▶ [WHAT YOU HAVE TO DO] Counting only lines that contain the word "computer", state the total for the listing below and nothing else.

▶ [DATA FOR THIS TASK]
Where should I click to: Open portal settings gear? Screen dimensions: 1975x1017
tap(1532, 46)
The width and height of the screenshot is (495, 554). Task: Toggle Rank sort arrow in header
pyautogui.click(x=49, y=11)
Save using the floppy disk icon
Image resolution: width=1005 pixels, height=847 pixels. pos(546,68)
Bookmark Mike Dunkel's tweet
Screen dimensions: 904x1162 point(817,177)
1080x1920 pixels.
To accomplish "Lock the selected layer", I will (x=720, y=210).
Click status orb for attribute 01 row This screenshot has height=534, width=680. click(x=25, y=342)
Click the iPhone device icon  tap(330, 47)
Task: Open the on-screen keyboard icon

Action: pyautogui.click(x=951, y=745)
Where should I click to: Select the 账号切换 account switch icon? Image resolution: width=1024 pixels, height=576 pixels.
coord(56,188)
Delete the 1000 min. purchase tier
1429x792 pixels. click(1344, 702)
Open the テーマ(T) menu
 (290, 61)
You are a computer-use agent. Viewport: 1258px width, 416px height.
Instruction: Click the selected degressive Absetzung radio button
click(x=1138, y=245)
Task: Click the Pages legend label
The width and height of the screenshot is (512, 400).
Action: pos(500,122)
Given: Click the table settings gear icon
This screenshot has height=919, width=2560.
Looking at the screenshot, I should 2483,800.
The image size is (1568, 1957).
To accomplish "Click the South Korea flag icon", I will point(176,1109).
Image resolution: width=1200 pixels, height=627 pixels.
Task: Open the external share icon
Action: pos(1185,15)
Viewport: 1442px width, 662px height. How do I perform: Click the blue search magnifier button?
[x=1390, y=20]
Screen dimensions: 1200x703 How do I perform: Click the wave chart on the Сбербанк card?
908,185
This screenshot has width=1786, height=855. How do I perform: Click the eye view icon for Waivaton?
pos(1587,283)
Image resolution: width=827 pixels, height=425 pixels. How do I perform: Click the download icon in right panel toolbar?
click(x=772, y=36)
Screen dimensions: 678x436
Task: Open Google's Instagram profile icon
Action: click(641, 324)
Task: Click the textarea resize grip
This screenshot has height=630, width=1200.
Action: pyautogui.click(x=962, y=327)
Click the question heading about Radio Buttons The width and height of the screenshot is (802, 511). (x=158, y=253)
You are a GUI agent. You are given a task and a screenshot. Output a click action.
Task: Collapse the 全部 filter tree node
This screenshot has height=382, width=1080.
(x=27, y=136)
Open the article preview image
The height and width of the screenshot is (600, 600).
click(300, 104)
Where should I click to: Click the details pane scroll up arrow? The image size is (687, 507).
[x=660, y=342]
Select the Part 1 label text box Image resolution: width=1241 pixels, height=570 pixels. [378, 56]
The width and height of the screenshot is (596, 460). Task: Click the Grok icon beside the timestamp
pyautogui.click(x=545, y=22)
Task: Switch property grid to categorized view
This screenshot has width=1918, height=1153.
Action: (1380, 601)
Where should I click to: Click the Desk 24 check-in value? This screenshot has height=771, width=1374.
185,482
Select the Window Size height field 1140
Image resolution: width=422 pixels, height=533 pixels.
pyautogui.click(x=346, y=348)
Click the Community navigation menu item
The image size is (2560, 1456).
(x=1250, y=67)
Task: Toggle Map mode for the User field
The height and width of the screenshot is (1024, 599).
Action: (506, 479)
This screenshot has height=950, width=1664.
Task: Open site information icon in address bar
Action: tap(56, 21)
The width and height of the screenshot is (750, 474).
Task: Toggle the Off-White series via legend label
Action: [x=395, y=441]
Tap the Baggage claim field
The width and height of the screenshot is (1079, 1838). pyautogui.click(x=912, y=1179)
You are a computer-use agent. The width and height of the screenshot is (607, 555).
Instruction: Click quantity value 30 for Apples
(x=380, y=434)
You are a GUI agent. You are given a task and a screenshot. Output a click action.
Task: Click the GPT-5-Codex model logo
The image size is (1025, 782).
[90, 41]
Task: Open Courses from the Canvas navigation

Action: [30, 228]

▶ [RESULT FOR THIS TASK] 2